### Texte de l'exercice

Sars-CoV-2 et particules fines : une mise au point en provenance du CNRS
Glané sur la toile 544
(Source)
Nous avons évoqué une « étude scientifique » dans deux billets : « Covid-19 et les "coquelicots" : crétinerie ou faux-culerie ? » et « Covid-19, particules fines, agriculture... et manipulation ».
En fait d'étude, « Evaluation of the potential relationship between Particulate Matter (PM) pollution and COVID-19 infection spread in Italy » (évaluation de la relation potentielle entre la pollution par les particules fines (PM) et la propagation de l'infection par le COVID-19 en Italie) est certes rédigé par des gens se prévalant d'universités et sous la forme d'un article scientifique, mais c'est un « document de position » de la Société Italienne de Médecine Environnementale.
Cum hoc, propter hoc ? Le graphique ci-dessous, représentant la corrélation (selon son intitulé) entre le nombre d'excès de particules fines par station de mesure et le nombre de personnes infectées (sur une échelle logarithmique) nous paraît trop beau...
La conclusion des auteurs est du reste prudente :
« En conclusion, la propagation rapide de l'infection au COVID-19 observée dans certaines régions du nord de l'Italie est supposée être liée à la pollution par les PM10 due à des particules en suspension dans l'air pouvant servir de vecteur d'agents pathogènes. Comme déjà souligné dans des études précédentes, il est recommandé de prendre en compte la contribution des PM10 et de sensibiliser les décideurs politiques à la nécessité de prendre des mesures directes pour lutter contre la pollution. »
Mais il n'en fallait pas plus pour que les médias s'emparent du sujet – et que le militantisme anti-pesticides* (*de synthèse) se déchaîne : les particules fines, dont une partie a une origine agricole liée notamment à des engrais azotés et aux épandages de lisier et autres matières organiques, propagent le coronavirus...
Foutaise !
C'est ce qu'explique de manière polie un article signé par M. Philippe Testard-Vaillant dans le Journal du CNRS du 26 mai 2020 sous un titre neutre, « Ce que l'on sait (ou non) de la circulation du virus dans l'air ».
En chapô :
« Mi-mars, une étude italienne affirmant que les particules de pollution pourraient propager le SARS-CoV-2 a semé le trouble. Le physicien et chimiste Jean-François Doussin nous explique pourquoi cette thèse ne tient pas et nous livre un état des lieux des connaissances sur la propagation du virus dans l’air. »
C'est remarquable de limpidité et de pédagogie.
Voici par exemple ce que dit M. Jean-François Doussin à propos de la corrélation évoquée ci-dessus :
« Pourquoi les affirmations des chercheurs italiens ont-elles été accueillies avec le plus grand scepticisme par la communauté savante ?

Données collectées
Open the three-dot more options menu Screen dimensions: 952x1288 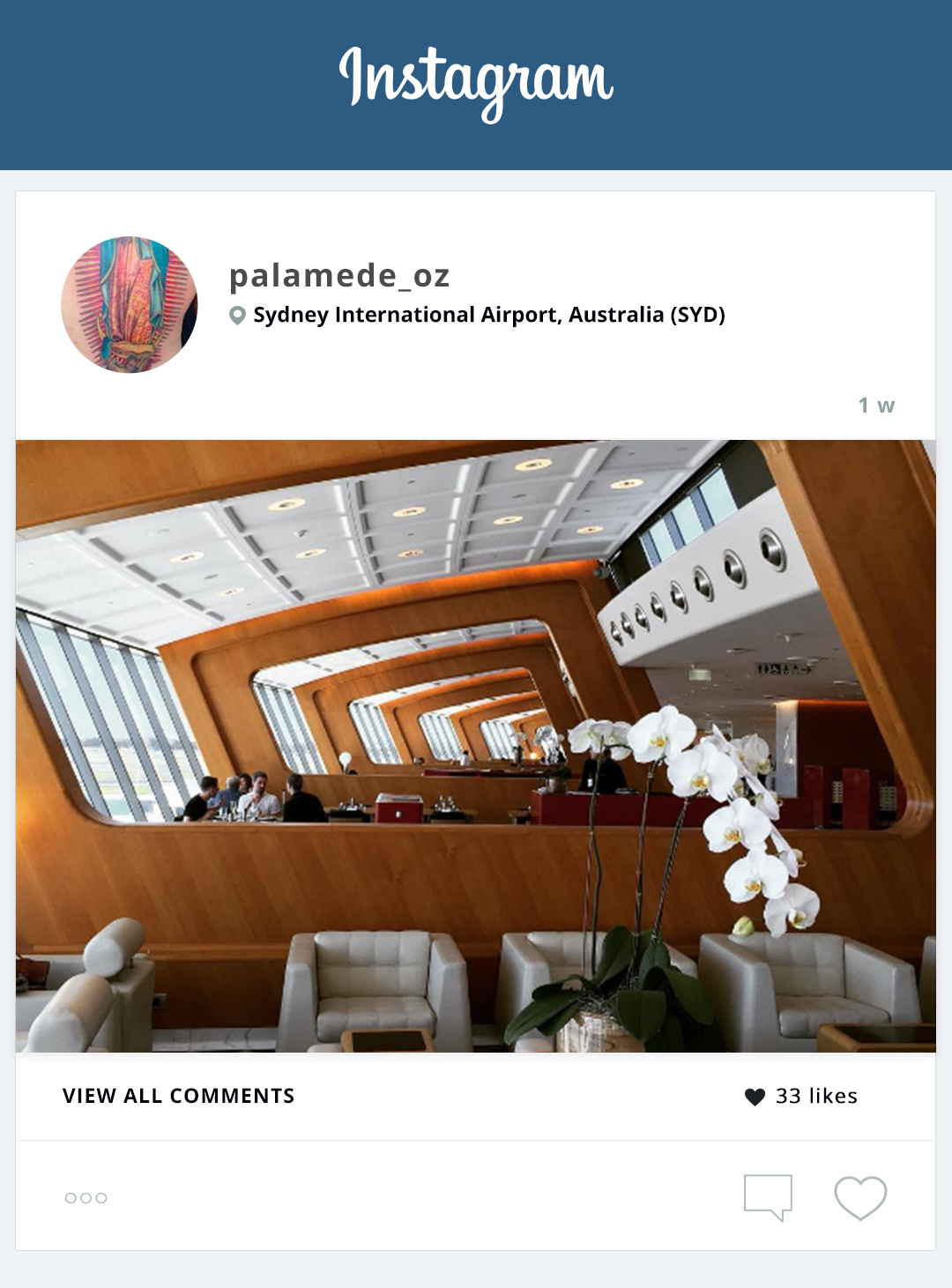86,1198
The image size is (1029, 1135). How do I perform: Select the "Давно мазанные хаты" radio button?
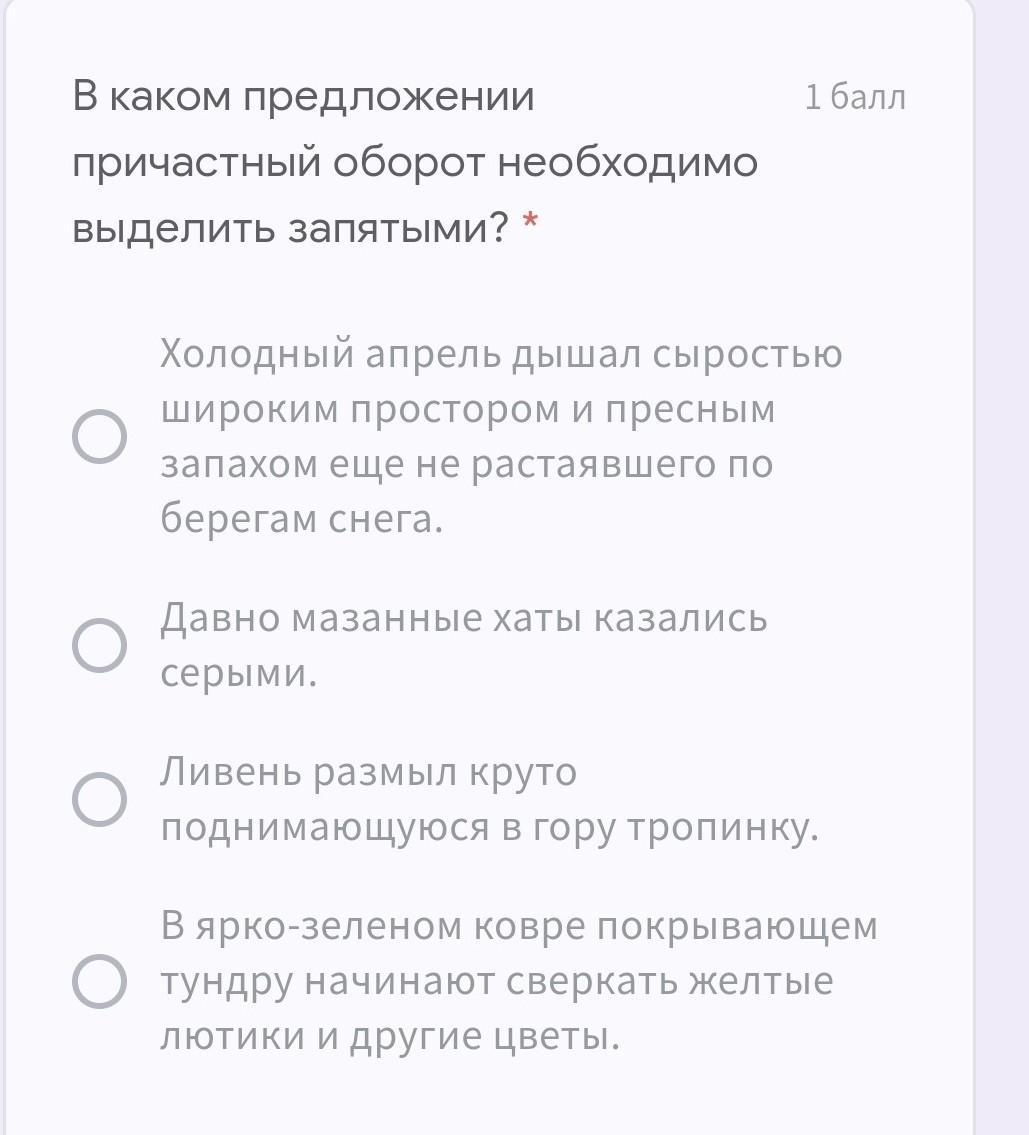coord(100,645)

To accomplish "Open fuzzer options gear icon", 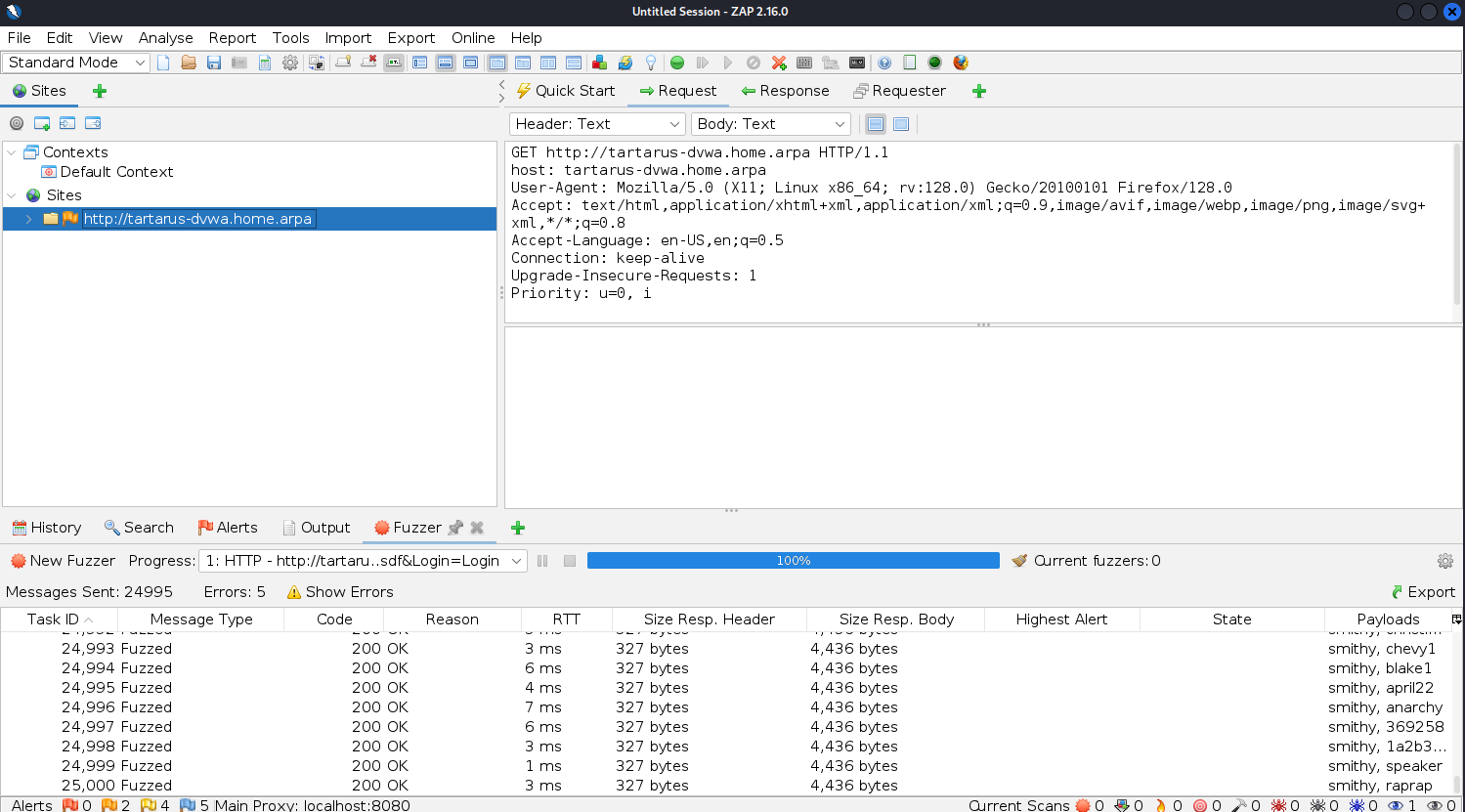I will click(1444, 561).
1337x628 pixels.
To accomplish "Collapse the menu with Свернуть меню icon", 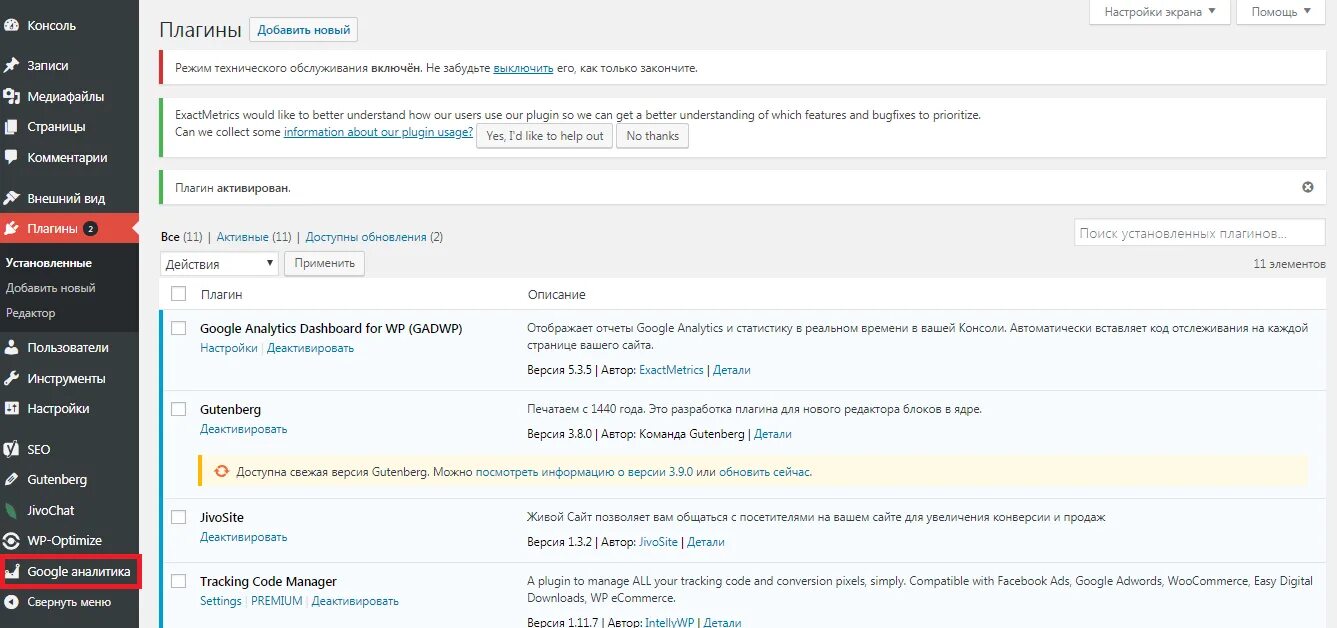I will (12, 602).
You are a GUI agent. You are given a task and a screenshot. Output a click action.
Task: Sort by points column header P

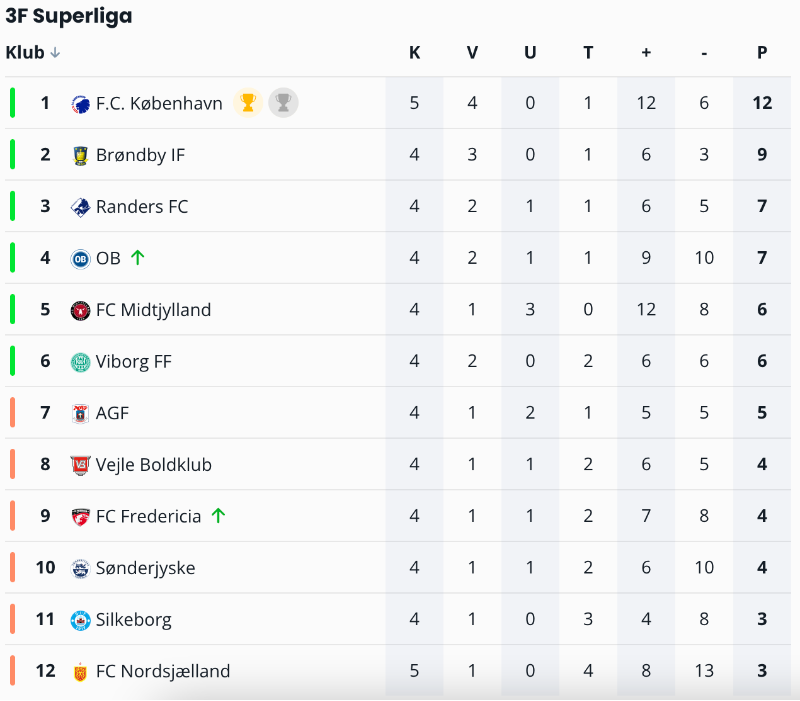[762, 53]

### À faire
[1] D'après le texte de l'exercice, à quelle date l'article de Philippe Testard-Vaillant a-t-il paru dans le Journal du CNRS ?
[2] Veuillez extraire du texte de l'exercice le passage allant de « C'est ce qu'explique » jusqu'à « et de pédagogie. ».
Les items n'ont aucun rapport avec le texte de l'exercice.

### Réponses par tâche
[1] Le 26 mai 2020.

[2]
C'est ce qu'explique de manière polie un article signé par M. Philippe Testard-Vaillant dans le Journal du CNRS du 26 mai 2020 sous un titre neutre, « Ce que l'on sait (ou non) de la circulation du virus dans l'air ».
En chapô :
« Mi-mars, une étude italienne affirmant que les particules de pollution pourraient propager le SARS-CoV-2 a semé le trouble. Le physicien et chimiste Jean-François Doussin nous explique pourquoi cette thèse ne tient pas et nous livre un état des lieux des connaissances sur la propagation du virus dans l’air. »
C'est remarquable de limpidité et de pédagogie.